Le capitaine a prévu de quitter le navire d'ici un mois, dès le 15 juillet 2025. Arrivé en 2020, Luca De Meo sera resté à peine 5 ans à la tête du groupe Renault. Présenté comme un sauveur suite à la chute de Carlos Ghosn, la politique de Luca De Meo a été surtout celle d’une fuite en avant. La « Renaulution » (un mot valise composé des termes "Renault" et "révolution" et qui désigne le "plan stratégique" concocté par Luca de Meo pour redresser Renault) a consisté à démanteler l’entreprise, avec la scission de ses activités thermiques au sein d'Horse Powertrain Limited, un partenariat avec le chinois Geely et le pétrolier Aramco dans lequel Renault est minoritaire, et de ses activités liées au véhicule électrique regroupées dans une nouvelle filiale appelée Ampere. Avec la création de Horse, Luca De Meo a fait perdre à Renault le contrôle de ses activités de motorisation thermique et hybrides et les a délocalisées.
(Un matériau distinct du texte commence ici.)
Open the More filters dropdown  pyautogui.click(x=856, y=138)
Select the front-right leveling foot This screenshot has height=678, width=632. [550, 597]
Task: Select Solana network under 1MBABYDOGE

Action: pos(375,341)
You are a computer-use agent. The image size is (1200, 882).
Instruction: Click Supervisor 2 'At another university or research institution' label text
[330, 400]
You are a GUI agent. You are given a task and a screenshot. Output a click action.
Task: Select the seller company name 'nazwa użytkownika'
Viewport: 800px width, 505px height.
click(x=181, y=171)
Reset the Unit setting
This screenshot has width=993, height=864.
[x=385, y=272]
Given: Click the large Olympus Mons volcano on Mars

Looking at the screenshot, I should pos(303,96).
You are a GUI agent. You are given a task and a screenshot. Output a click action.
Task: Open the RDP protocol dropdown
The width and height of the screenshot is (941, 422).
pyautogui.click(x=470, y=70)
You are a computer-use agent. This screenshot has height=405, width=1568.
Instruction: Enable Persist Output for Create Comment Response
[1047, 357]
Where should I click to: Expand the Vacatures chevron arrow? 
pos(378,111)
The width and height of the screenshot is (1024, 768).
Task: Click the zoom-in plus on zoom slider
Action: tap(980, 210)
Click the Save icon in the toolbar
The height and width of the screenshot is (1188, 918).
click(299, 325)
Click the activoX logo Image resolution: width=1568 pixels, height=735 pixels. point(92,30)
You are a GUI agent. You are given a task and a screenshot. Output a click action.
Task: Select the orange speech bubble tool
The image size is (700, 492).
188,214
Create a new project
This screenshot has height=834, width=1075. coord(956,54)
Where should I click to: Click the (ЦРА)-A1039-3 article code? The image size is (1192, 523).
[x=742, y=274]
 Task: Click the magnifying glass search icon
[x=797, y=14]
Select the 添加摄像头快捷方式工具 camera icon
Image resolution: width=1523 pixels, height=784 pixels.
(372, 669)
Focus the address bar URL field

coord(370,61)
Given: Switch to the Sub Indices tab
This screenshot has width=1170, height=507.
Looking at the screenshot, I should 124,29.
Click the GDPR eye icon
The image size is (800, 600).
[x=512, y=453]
La création d’une filiale spécialisée dans le véhicule électrique devait pallier cette perte. Il n’en a rien été. Luca De Meo a surestimé la croissance des ventes de véhicules électriques, a dû abandonner l’introduction en Bourse d’Ampere faute d’investisseurs et il est revenu sur ses promesses de faire de l'électrique "made in France". La délocalisation du futur Scenic E-Tech en Espagne n'en est qu'une des illustrations.
Sous le règne de Luca de Meo, Renault a accéléré les délocalisations, particulièrement vers la Chine où est développé la nouvelle Twingo électrique et où Renault fait appel à de plus en plus de fournisseurs. Résultat : le groupe Renault a supprimé 8 000 emplois en France depuis l’arrivée de Luca De Meo en 2020, quand les entreprises hexagonales de la filière automobile en suppriment des dizaines de milliers.
Des accords de compétitivité et la baisse drastique des couts d’ingénierie et de fabrication d’un côté, une augmentation des marges réalisée grâce à la hausse des prix des véhicules (+32% en 4 ans pour les véhicules Renault, +44% pour ceux de Dacia) de l’autre, ont permis à Luca De Meo d’afficher un redressement des résultats financiers du groupe. Mais cette politique à court terme atteint aujourd’hui ses limites. Luca De Meo quitte le navire au moment où les avis de tempête s’amoncellent : baisse des ventes (de nombreux clients se rabattent sur l'occasion face aux prix élevés des véhicules neufs), stagnation de l’électrification du parc automobile, concurrence chinoise, tensions internationales… Alors que les décisions de Luca De Meo engagent le groupe Renault et ses salariés sur le long terme, celui-ci lâche la barre en pleine mer... sans oublier d’empocher 12,8 millions d’euros au titre de l’année 2024 passée comme Directeur Général du groupe.
A l’heure où la direction de Renault exige de ses salariés un comportement « corporate » fait de loyauté envers l’entreprise et de transparence, Luca de Meo a négocié en secret son arrivée chez Kering, numéro deux mondial de l’industrie du luxe (marques Yves Saint Laurent, Gucci, Pinault-Printemps-La Redoute…) avec surement une rémunération tout aussi « de luxe ». Sa « passion de l’automobile » tant médiatisée passe visiblement après celle de sa rémunération et de sa gestion de carrière. Il abandonne aussi un secteur automobile au moment où beaucoup doutent de son avenir.
Les salariés du groupe Renault et de toute sa chaine de valeur (fournisseurs, sous-traitants, équipementiers…) n’ont rien à attendre d’un nouveau supposé sauveur. Quel que soit le futur dirigeant de Renault, les salariés auront à se battre contre la dégradation de leurs conditions de travail, les fermetures de sites, les suppressions d’emplois et le laminage de leur pouvoir d'achat. Seules la mobilisation des salariés et leur intervention dans les orientations de l’entreprise pourraient changer la donne.